André Schultz

Personal information
- Nationality: Brazil
- Born: 16 July 1988 (age 37) Santa Bárbara d'Oeste, São Paulo, Brazil
- Height: 1.92 m (6 ft 4 in)
- Weight: 89 kg (196 lb)

Sport
- Sport: Swimming
- Strokes: Freestyle

Medal record
Men's swimming
Representing Brazil
Pan American Games
| Silver medal – second place | 2011 Guadalajara | 4x200 m freestyle |

= André Schultz =

Brazilian swimmer (born 1988)

André Schultz (born 16 July 1988) is a Brazilian swimmer.

Trained with Bob Bowman, coach of American swimmer Michael Phelps, at the University of Michigan. He is a childhood friend of César Cielo.

Participated at the 2006 Pan Pacific Swimming Championships, where he finished 6th in the 4×200-metre freestyle, 13th in the 200-metre individual medley, 14th in the 200-metre backstroke and 31st in the 200-metre freestyle.

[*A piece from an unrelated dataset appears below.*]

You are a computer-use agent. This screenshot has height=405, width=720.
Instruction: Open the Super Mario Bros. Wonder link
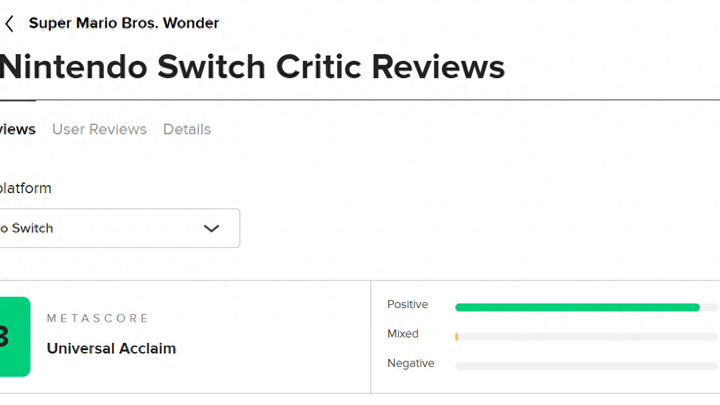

At the 2010 Pan Pacific Swimming Championships, Schultz finished 5th in the 4×200-metre freestyle 14th in the 200-metre backstroke, and 15th in the 200-metre freestyle. He also finished 12th in the 200-metre individual medley heats, but did not swim the final

He joined the Brazilian national delegation who attended the 2011 World Aquatics Championships in Shanghai, China, where he finished 14th in the 4×200-metre freestyle.

At the 2011 Pan American Games in Guadalajara, he came in 7th place in 200-metre freestyle, and won the silver medal at the 4×200-metre freestyle.